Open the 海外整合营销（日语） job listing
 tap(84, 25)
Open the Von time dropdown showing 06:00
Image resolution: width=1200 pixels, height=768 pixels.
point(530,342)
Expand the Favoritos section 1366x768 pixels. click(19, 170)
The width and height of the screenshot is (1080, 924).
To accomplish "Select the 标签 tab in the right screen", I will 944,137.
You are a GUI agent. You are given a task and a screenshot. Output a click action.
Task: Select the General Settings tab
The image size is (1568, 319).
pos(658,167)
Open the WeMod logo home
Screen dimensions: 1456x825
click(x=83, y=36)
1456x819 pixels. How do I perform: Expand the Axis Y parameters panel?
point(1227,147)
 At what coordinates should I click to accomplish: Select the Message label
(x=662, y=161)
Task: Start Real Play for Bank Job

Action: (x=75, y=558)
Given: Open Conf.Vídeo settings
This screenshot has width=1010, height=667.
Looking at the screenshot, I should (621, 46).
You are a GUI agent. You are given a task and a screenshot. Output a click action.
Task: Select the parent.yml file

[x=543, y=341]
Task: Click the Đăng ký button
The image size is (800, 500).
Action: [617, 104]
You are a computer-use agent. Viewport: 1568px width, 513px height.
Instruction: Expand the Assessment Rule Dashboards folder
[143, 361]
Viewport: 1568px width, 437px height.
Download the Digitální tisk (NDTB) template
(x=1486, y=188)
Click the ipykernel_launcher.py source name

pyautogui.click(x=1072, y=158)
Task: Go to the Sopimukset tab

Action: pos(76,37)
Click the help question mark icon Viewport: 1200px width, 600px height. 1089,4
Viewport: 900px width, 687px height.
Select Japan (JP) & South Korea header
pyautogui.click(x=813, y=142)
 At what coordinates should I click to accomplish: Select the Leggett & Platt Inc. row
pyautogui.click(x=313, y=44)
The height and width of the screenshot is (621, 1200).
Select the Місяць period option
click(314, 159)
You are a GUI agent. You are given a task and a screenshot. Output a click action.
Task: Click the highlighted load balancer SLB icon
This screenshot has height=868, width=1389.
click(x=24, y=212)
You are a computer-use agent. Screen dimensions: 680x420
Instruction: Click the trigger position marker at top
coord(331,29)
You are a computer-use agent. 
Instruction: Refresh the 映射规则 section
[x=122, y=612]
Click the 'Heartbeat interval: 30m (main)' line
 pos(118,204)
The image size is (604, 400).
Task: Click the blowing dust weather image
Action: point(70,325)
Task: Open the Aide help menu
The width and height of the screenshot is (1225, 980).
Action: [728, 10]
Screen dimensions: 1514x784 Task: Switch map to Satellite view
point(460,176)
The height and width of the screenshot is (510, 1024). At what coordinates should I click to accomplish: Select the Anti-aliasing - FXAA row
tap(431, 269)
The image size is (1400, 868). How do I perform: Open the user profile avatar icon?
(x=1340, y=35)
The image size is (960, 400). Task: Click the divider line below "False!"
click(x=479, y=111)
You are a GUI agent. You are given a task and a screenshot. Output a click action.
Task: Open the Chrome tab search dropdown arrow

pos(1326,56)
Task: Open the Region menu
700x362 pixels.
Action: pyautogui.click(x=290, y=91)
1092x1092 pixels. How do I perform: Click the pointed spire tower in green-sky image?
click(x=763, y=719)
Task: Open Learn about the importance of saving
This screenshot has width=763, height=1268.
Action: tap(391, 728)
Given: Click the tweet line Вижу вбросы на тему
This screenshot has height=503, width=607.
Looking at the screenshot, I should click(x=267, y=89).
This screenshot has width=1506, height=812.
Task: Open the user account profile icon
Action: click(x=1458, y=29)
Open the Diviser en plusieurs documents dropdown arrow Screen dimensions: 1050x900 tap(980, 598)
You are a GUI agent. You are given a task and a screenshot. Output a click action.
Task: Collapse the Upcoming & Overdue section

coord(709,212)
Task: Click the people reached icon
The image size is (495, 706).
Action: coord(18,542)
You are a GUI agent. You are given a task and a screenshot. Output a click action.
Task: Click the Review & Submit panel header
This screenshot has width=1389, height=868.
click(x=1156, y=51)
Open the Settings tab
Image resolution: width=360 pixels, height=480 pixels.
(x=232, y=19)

## [What you are asked to do]
Reproduce the records above in full, substituting "GUI assistant" for every occurrence of "GUI agent" and leaving all other text unchanged.

## [Full output]
Open the 海外整合营销（日语） job listing
 tap(84, 25)
Open the Von time dropdown showing 06:00
Image resolution: width=1200 pixels, height=768 pixels.
point(530,342)
Expand the Favoritos section 1366x768 pixels. click(19, 170)
The width and height of the screenshot is (1080, 924).
To accomplish "Select the 标签 tab in the right screen", I will 944,137.
You are a GUI assistant. You are given a task and a screenshot. Output a click action.
Task: Select the General Settings tab
The image size is (1568, 319).
pos(658,167)
Open the WeMod logo home
Screen dimensions: 1456x825
click(x=83, y=36)
1456x819 pixels. How do I perform: Expand the Axis Y parameters panel?
point(1227,147)
 At what coordinates should I click to accomplish: Select the Message label
(x=662, y=161)
Task: Start Real Play for Bank Job

Action: (x=75, y=558)
Given: Open Conf.Vídeo settings
This screenshot has width=1010, height=667.
Looking at the screenshot, I should (621, 46).
You are a GUI assistant. You are given a task and a screenshot. Output a click action.
Task: Select the parent.yml file

[x=543, y=341]
Task: Click the Đăng ký button
The image size is (800, 500).
Action: [617, 104]
You are a computer-use agent. Viewport: 1568px width, 513px height.
Instruction: Expand the Assessment Rule Dashboards folder
[143, 361]
Viewport: 1568px width, 437px height.
Download the Digitální tisk (NDTB) template
(x=1486, y=188)
Click the ipykernel_launcher.py source name

pyautogui.click(x=1072, y=158)
Task: Go to the Sopimukset tab

Action: pos(76,37)
Click the help question mark icon Viewport: 1200px width, 600px height. 1089,4
Viewport: 900px width, 687px height.
Select Japan (JP) & South Korea header
pyautogui.click(x=813, y=142)
 At what coordinates should I click to accomplish: Select the Leggett & Platt Inc. row
pyautogui.click(x=313, y=44)
The height and width of the screenshot is (621, 1200).
Select the Місяць period option
click(314, 159)
You are a GUI assistant. You are given a task and a screenshot. Output a click action.
Task: Click the highlighted load balancer SLB icon
This screenshot has height=868, width=1389.
click(x=24, y=212)
You are a computer-use agent. Screen dimensions: 680x420
Instruction: Click the trigger position marker at top
coord(331,29)
You are a computer-use agent. 
Instruction: Refresh the 映射规则 section
[x=122, y=612]
Click the 'Heartbeat interval: 30m (main)' line
 pos(118,204)
The image size is (604, 400).
Task: Click the blowing dust weather image
Action: point(70,325)
Task: Open the Aide help menu
The width and height of the screenshot is (1225, 980).
Action: [728, 10]
Screen dimensions: 1514x784 Task: Switch map to Satellite view
point(460,176)
The height and width of the screenshot is (510, 1024). At what coordinates should I click to accomplish: Select the Anti-aliasing - FXAA row
tap(431, 269)
The image size is (1400, 868). How do I perform: Open the user profile avatar icon?
(x=1340, y=35)
The image size is (960, 400). Task: Click the divider line below "False!"
click(x=479, y=111)
You are a GUI assistant. You are given a task and a screenshot. Output a click action.
Task: Open the Chrome tab search dropdown arrow

pos(1326,56)
Task: Open the Region menu
700x362 pixels.
Action: pyautogui.click(x=290, y=91)
1092x1092 pixels. How do I perform: Click the pointed spire tower in green-sky image?
click(x=763, y=719)
Task: Open Learn about the importance of saving
This screenshot has width=763, height=1268.
Action: tap(391, 728)
Given: Click the tweet line Вижу вбросы на тему
This screenshot has height=503, width=607.
Looking at the screenshot, I should click(x=267, y=89).
This screenshot has width=1506, height=812.
Task: Open the user account profile icon
Action: click(x=1458, y=29)
Open the Diviser en plusieurs documents dropdown arrow Screen dimensions: 1050x900 tap(980, 598)
You are a GUI assistant. You are given a task and a screenshot. Output a click action.
Task: Collapse the Upcoming & Overdue section

coord(709,212)
Task: Click the people reached icon
The image size is (495, 706).
Action: coord(18,542)
You are a GUI assistant. You are given a task and a screenshot. Output a click action.
Task: Click the Review & Submit panel header
This screenshot has width=1389, height=868.
click(x=1156, y=51)
Open the Settings tab
Image resolution: width=360 pixels, height=480 pixels.
(x=232, y=19)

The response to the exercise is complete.